Four governing bodies are responsible for the oversight of thousands of financial entities in the United States. These consist of:
- Office of the Comptroller of the Currency (OCC)
- Federal Deposit Insurance Corporation (FDIC)
- Federal Reserve (FED)
- National Credit Union Administration (NCUA)
These regulatory bodies share several commonalities in their approach to governing financial institutions, yet each has its own discrete regulatory expectations.
The National Credit Union Administration, or NCUA, is responsible for oversight of both federal credit unions and FDIC-insured state-chartered credit unions.

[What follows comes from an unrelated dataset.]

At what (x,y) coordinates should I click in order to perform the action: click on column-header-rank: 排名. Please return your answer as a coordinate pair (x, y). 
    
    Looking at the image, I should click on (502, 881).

The Federal Reserve, or FED, oversees bank holding companies, financial holding companies, S&L/thrift holding companies and state-chartered member banks of the Federal Reserve System.

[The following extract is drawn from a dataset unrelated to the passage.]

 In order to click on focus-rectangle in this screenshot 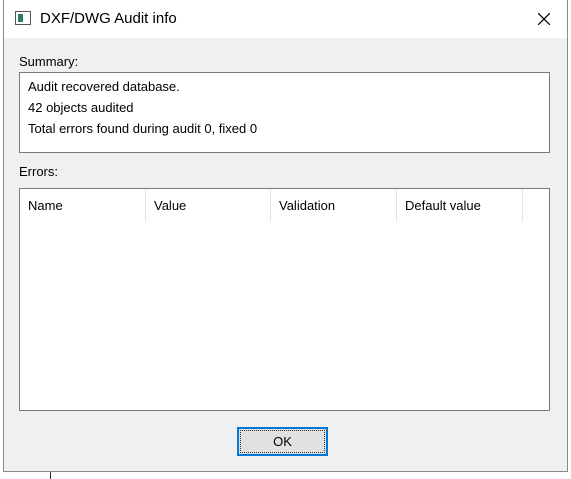, I will do `click(282, 442)`.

The Federal Deposit Insurance Corporation, or FDIC, oversees FDIC-insured state-chartered non-member banks as well as FDIC-insured state-chartered thrifts.
The Office of the Comptroller of the Currency, or OCC, is largely viewed as holding its constituents to the strictest standards of the three bank governing bodies. It oversees national banks and federally chartered thrifts.
IASB’s IFRS 9
On July 24, 2014, the International Accounting Standards Board (IASB) issued its own standard for accounting for credit losses, IFRS 9 Financial Instruments. Under this model, financial institutions must account for expected credit losses when they are first recognized, as well as recognize expected losses over the life of the loan.